BlogData Engineering

Soda Data Quality: YAML-Driven Data Checks for Analytics Pipelines

James Okafor
James Okafor
Lead Data Engineer
·January 12, 202811 min read

Soda is a data quality testing framework with a YAML-first configuration model — define checks in SodaCL (Soda Checks Language) without Python, run them against your warehouse, and integrate the results into Airflow, dbt, and CI pipelines. This guide covers SodaCL syntax, scan configuration, alert routing, Soda Cloud for centralised monitoring, and how Soda compares to Great Expectations.

What Soda Is

Soda is a data quality framework that takes a YAML-first approach to writing data checks — instead of Python code, you write checks in SodaCL (Soda Checks Language), a domain-specific language designed for data quality assertions.

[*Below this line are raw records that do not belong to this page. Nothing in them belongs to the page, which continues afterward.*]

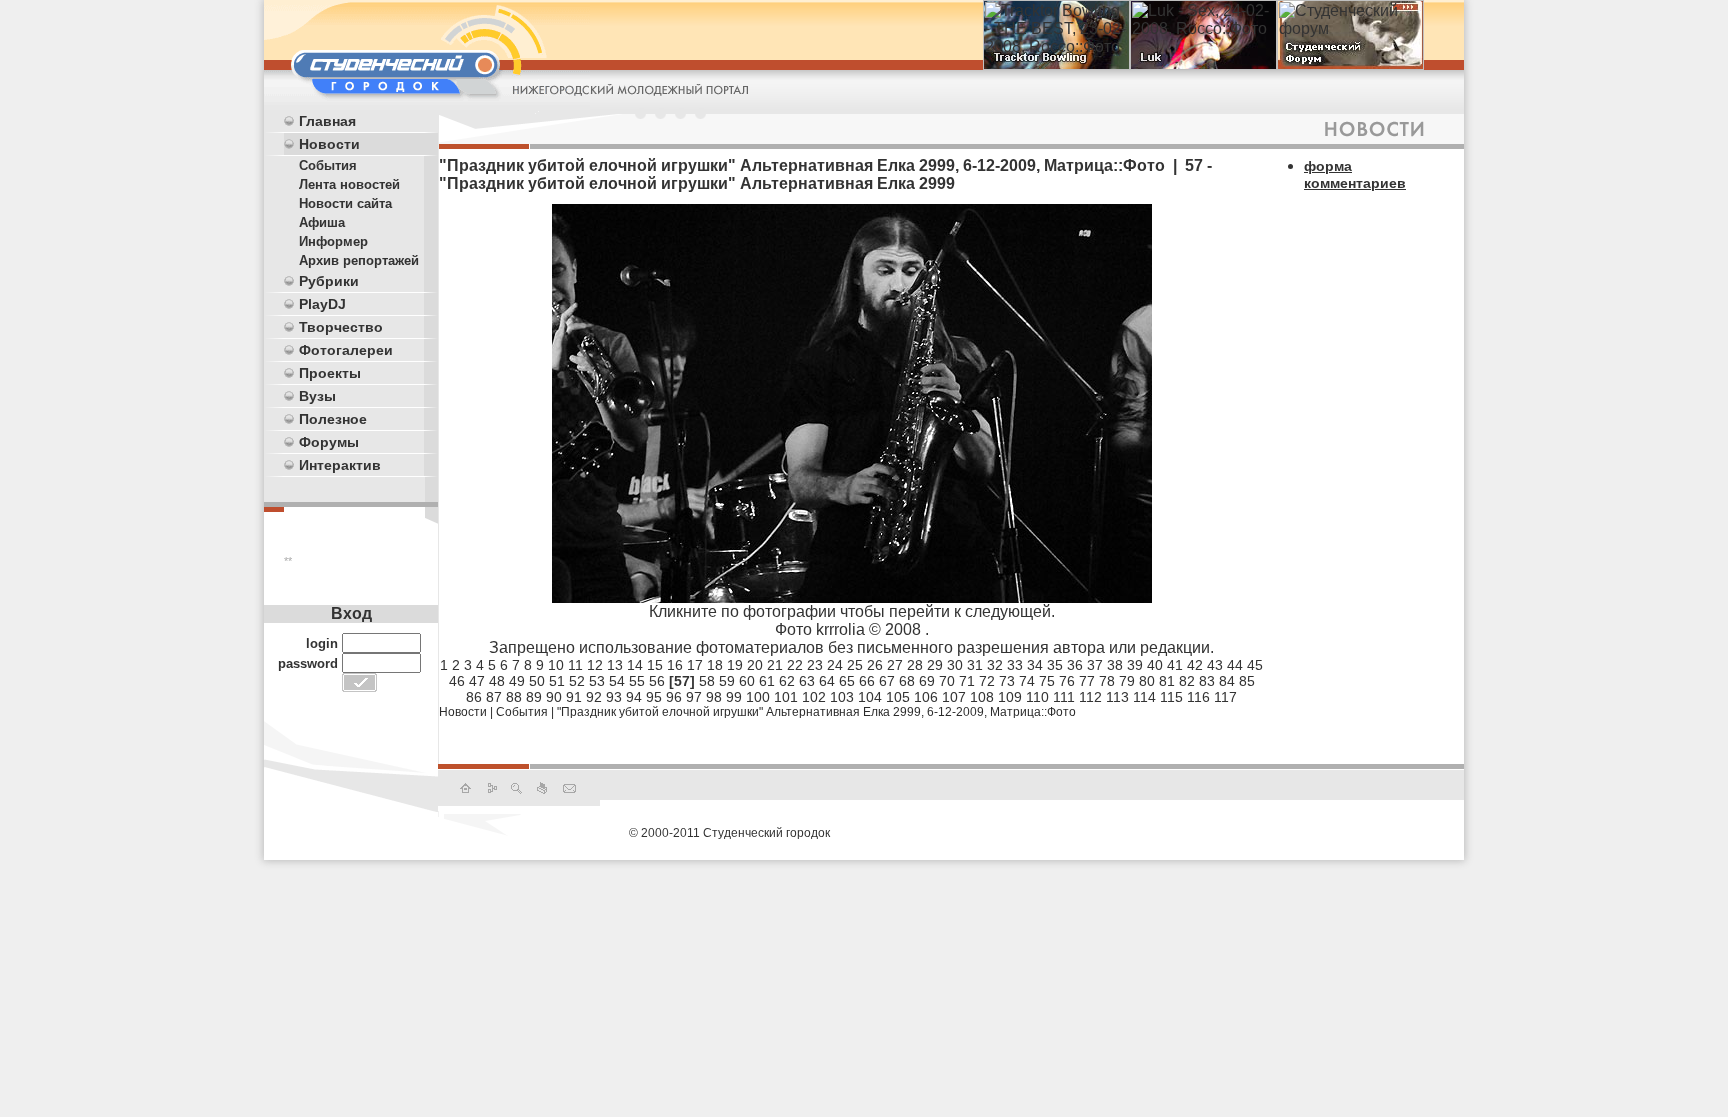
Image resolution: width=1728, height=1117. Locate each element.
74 (1027, 681)
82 (1187, 681)
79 (1127, 681)
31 (975, 665)
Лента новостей (349, 184)
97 (694, 697)
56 (657, 681)
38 (1115, 665)
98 (714, 697)
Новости (329, 144)
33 (1015, 665)
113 (1117, 697)
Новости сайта (345, 203)
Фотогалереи (346, 350)
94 (634, 697)
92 (594, 697)
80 (1147, 681)
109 (1010, 697)
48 (497, 681)
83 (1207, 681)
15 (655, 665)
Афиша (322, 222)
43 (1215, 665)
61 (767, 681)
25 (855, 665)
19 (735, 665)
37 (1095, 665)
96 (674, 697)
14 (635, 665)
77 (1087, 681)
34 (1035, 665)
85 (1247, 681)
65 (847, 681)
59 (727, 681)
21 (775, 665)
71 (967, 681)
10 (556, 665)
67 (887, 681)
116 (1198, 697)
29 (935, 665)
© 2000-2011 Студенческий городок (729, 833)
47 (477, 681)
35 (1055, 665)
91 (574, 697)
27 (895, 665)
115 (1171, 697)
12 (595, 665)
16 (675, 665)
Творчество (341, 327)
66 (867, 681)
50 (537, 681)
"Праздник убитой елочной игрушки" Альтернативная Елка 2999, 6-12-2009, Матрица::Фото (816, 712)
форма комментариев (1355, 174)
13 (615, 665)
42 (1195, 665)
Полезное (333, 419)
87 (494, 697)
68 (907, 681)
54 (617, 681)
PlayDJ (322, 304)
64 (827, 681)
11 (575, 665)
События (328, 165)
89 (534, 697)
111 (1064, 697)
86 (474, 697)
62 (787, 681)
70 (947, 681)
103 (842, 697)
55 (637, 681)
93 (614, 697)
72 (987, 681)
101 (786, 697)
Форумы (329, 442)
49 (517, 681)
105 (898, 697)
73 (1007, 681)
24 (835, 665)
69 (927, 681)
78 (1107, 681)
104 (870, 697)
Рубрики (329, 281)
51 (557, 681)
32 (995, 665)
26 (875, 665)
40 (1155, 665)
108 (982, 697)
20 (755, 665)
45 (1255, 665)
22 (795, 665)
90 (554, 697)
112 (1090, 697)
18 (715, 665)
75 (1047, 681)
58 (707, 681)
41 (1175, 665)
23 (815, 665)
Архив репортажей (359, 260)
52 (577, 681)
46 (457, 681)
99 (734, 697)
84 (1227, 681)
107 (954, 697)
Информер (333, 241)
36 (1075, 665)
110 (1037, 697)
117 (1225, 697)
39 (1135, 665)
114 (1144, 697)
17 (695, 665)
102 (814, 697)
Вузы (317, 396)
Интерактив (340, 465)
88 (514, 697)
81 (1167, 681)
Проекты (330, 373)
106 (926, 697)
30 (955, 665)
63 (807, 681)
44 (1235, 665)
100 (758, 697)
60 (747, 681)
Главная (327, 121)
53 (597, 681)
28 (915, 665)
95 (654, 697)
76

SodaCL checks are more readable than Python function calls, making them accessible to analytics engineers and data analysts without deep Python experience.

Soda connects directly to your data warehouse (Snowflake, BigQuery, Redshift, PostgreSQL, Databricks, and others) and executes checks as optimised SQL queries. Check results can be sent to Soda Cloud for centralised monitoring, routed to Slack or PagerDuty, or used as pipeline gates in Airflow and dbt workflows.

SodaCL Syntax

SodaCL checks are defined in YAML files, one file per dataset or check suite:

checks for orders:

- row_count > 0

- missing_count(customer_id) = 0

- duplicate_count(order_id) = 0

- min(order_amount) >= 0

- max(order_amount) < 1000000

- avg(order_amount) between 50 and 500

- invalid_count(status) = 0:

valid values: [pending, processing, shipped, delivered, cancelled, refunded]

- freshness(created_at) < 2h

**Check types**:

- row_count: minimum row count for table to be considered populated

- missing_count / missing_percent: null check on specific column

- duplicate_count / duplicate_percent: uniqueness check on one or more columns

- min / max / avg / sum: statistical range checks on numeric columns

- invalid_count / invalid_percent: value set checks — valid values, valid regex, valid format

- freshness: time elapsed since most recent value in a timestamp column

**Threshold syntax**:

- row_count > 0: simple comparison

- avg(order_amount) between 50 and 500: range

- missing_percent(email) < 5%: percentage threshold

- duplicate_count(order_id) = 0: exact value

**Multi-column uniqueness**:

checks for orders:

- duplicate_count(order_id, line_item_id) = 0

**Cross-dataset reference checks**:

checks for orders:

- values in (customer_id) must exist in customers (id)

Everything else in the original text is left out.